Saturday, September 17, 2005
Peace and Quiet in La Paz
The city of La Paz, Baja California Sur in Mexico has a population of about 200,000 people, but the adjective "sleepy" hardly does the slow-moving place justice.
100 miles to the south, at the very tip of California, is "Los Cabos," a 40-mile stretch of real-estate development, timeshares, Jack Nicklaus golf courses, Home Depot and Costco, overpriced restaurants, an environmentally stressed ocean and an air of American ambitious desperation that is uneasily blended with Mexican fatalism and entropy.
I came to to La Paz about 25 years ago on a trip with my mother, and what's astonishing is how little the place has changed, at least on the surface.
There are few places one can make that statement about in California, in either the U.S. or Mexico.

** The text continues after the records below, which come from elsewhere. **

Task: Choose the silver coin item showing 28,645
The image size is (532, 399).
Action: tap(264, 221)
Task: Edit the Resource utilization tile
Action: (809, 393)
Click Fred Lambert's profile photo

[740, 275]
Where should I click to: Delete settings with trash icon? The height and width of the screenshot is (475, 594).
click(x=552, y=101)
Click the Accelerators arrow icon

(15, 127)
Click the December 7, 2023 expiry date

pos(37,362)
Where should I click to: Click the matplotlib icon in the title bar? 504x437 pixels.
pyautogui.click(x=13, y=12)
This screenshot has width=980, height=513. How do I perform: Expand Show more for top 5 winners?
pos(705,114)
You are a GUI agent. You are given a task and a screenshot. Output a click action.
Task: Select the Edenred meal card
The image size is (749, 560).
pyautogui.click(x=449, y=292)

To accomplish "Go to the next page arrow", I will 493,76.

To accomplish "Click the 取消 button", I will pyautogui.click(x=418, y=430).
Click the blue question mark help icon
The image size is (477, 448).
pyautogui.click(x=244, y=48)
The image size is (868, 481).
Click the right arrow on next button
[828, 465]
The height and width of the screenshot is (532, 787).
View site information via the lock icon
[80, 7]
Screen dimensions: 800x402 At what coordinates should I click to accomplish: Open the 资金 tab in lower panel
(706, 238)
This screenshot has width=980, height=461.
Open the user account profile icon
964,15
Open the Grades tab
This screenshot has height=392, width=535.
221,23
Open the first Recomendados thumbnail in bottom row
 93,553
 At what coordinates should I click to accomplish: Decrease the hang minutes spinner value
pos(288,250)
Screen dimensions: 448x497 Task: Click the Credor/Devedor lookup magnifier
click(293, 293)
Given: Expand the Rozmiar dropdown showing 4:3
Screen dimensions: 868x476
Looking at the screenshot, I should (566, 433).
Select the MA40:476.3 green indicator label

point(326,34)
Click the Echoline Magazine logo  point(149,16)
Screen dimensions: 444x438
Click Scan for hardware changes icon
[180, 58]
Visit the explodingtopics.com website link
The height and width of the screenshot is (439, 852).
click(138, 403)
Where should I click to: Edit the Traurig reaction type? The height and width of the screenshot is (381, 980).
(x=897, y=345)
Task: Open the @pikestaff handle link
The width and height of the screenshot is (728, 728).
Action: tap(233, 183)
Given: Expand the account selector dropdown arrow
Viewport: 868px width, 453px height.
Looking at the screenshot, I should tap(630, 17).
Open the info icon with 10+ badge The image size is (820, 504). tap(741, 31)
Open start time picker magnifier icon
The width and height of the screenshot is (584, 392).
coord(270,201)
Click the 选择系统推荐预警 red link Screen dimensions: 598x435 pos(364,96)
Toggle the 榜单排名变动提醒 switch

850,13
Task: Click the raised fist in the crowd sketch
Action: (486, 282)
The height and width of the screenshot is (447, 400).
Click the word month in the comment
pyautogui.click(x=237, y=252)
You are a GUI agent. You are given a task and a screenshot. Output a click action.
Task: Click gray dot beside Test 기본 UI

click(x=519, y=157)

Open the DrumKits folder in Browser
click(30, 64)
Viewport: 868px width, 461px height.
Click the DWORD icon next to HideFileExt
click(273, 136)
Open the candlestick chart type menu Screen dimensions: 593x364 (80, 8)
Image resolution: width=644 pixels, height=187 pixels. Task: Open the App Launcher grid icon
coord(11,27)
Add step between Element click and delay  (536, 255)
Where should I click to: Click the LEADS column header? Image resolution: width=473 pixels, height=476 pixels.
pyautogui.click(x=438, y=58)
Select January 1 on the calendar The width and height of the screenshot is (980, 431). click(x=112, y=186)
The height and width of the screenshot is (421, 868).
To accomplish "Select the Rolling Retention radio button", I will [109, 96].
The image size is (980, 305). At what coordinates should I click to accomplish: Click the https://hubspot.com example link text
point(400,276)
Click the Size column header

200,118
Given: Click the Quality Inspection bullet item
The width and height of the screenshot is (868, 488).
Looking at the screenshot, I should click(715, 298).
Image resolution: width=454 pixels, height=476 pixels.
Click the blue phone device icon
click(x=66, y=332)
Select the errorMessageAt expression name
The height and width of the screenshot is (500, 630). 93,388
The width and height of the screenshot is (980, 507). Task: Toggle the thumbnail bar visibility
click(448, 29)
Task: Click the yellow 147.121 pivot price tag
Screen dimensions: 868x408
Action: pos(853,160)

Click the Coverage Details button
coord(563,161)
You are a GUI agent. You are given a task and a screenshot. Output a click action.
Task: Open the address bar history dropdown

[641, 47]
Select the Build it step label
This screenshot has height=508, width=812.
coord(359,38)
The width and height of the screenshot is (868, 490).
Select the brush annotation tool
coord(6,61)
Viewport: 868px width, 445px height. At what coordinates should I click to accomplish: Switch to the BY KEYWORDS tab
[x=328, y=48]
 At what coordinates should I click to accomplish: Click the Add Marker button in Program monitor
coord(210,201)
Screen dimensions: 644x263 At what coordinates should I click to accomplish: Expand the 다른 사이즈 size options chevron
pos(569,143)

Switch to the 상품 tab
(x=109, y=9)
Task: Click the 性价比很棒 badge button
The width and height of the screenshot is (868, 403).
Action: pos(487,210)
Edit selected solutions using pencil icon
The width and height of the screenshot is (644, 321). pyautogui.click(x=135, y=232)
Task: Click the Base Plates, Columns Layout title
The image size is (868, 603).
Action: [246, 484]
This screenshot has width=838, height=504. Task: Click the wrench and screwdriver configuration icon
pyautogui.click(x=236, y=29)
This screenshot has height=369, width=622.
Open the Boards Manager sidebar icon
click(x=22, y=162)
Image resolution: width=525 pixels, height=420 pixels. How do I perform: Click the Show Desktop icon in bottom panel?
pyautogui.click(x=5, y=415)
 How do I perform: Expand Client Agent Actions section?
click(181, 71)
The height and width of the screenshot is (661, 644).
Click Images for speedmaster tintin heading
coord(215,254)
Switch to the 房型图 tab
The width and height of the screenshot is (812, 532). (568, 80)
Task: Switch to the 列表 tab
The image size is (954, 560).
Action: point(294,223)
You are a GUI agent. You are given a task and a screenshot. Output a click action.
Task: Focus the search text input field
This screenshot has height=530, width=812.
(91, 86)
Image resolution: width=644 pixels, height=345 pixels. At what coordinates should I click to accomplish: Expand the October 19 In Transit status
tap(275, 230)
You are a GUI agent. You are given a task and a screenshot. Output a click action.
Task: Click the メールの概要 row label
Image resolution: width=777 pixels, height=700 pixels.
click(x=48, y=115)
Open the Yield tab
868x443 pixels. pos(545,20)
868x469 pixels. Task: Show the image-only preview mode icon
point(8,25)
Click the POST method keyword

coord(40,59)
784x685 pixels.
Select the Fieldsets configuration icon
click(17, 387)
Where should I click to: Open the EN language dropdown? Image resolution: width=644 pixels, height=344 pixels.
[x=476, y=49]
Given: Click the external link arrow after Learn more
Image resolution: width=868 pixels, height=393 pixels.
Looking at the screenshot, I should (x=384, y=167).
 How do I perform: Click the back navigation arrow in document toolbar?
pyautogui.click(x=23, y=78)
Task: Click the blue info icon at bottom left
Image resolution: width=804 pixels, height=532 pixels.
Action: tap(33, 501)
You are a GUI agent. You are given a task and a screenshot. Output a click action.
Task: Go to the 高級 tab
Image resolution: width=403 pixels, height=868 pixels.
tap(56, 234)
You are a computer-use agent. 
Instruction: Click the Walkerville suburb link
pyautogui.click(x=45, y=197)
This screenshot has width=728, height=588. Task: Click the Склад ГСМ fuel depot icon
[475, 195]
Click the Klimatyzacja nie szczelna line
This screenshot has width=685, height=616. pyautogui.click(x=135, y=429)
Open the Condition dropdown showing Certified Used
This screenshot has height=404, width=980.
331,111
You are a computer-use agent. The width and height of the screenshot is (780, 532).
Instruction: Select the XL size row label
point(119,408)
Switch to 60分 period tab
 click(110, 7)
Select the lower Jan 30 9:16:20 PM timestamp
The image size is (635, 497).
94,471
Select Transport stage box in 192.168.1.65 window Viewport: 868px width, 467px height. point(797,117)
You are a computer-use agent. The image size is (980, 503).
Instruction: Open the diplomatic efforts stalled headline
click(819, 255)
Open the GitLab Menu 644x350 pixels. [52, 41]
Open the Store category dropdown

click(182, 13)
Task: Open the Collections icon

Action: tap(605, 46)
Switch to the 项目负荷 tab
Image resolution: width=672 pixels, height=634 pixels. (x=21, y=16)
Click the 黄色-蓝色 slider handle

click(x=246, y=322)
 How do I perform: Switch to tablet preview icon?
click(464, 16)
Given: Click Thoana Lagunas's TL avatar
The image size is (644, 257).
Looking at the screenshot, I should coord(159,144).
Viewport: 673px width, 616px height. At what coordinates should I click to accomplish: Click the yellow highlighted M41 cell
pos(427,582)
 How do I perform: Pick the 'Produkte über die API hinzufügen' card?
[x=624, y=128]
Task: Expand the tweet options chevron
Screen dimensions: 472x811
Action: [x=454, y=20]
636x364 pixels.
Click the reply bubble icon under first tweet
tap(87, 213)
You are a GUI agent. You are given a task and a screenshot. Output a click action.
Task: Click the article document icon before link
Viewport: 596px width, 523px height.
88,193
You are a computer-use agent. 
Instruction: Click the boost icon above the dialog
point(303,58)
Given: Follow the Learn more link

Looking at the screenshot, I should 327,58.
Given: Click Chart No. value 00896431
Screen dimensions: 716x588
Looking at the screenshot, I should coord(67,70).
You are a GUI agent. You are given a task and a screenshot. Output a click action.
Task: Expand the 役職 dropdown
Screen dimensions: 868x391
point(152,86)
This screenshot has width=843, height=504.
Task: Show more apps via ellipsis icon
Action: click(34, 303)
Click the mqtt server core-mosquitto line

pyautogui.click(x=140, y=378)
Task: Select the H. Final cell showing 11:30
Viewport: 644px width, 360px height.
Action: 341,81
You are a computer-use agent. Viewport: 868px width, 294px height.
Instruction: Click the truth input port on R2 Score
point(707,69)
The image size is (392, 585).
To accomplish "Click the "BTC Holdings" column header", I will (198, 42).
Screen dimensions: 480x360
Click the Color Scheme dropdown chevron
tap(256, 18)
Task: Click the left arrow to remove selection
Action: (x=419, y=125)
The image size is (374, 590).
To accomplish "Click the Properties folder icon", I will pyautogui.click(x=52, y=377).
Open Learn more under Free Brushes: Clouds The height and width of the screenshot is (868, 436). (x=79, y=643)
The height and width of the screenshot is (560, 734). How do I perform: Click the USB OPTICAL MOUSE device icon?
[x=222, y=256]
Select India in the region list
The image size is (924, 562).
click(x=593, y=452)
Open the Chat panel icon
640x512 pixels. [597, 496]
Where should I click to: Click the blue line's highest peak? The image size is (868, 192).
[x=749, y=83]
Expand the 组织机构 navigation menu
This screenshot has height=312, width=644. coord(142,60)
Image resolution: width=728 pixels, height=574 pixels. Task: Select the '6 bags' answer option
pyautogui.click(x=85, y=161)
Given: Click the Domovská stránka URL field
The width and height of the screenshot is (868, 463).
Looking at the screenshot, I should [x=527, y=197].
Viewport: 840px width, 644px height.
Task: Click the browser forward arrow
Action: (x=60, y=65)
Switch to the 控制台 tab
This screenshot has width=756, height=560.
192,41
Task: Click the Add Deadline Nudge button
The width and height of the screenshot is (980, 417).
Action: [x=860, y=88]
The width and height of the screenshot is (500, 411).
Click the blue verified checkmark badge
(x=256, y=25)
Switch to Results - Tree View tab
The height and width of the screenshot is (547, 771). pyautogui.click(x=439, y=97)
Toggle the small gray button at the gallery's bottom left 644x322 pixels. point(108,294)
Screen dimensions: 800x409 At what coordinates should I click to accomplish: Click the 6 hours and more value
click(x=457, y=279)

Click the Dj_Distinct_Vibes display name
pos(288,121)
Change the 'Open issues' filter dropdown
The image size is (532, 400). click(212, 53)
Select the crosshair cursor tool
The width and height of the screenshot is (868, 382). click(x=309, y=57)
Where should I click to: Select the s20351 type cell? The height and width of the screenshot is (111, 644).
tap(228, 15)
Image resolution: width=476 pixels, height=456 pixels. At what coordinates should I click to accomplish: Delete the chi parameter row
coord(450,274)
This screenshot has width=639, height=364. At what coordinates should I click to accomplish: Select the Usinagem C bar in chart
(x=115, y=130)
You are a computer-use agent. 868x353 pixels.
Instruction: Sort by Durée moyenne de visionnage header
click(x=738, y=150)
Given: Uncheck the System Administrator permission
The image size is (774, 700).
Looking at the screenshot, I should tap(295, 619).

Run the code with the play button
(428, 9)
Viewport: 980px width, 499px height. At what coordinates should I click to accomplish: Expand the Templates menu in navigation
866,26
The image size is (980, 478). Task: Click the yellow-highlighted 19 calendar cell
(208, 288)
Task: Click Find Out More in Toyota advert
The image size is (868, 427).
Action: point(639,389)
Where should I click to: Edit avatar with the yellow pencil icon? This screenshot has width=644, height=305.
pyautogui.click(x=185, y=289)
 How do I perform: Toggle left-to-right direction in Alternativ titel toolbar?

The waterfront walkway was blown away in La Paz a couple of years ago in a hurricane, but the replacement was a perfectly graceful job that didn't increase hype or tourism.
Other than a few flights from Los Angeles, there is no way to get to La Paz directly by plane from the United States, so you have to rent a car in Los Cabos or jump on a Mexican bus for a three-hour ride through the desert.
My friend David Barnard spends two or three weeks here in the winter every year walking, swimming and painting, and he probably puts it best. "The secret to La Paz is that there is NOTHING to do." It's been a tonic.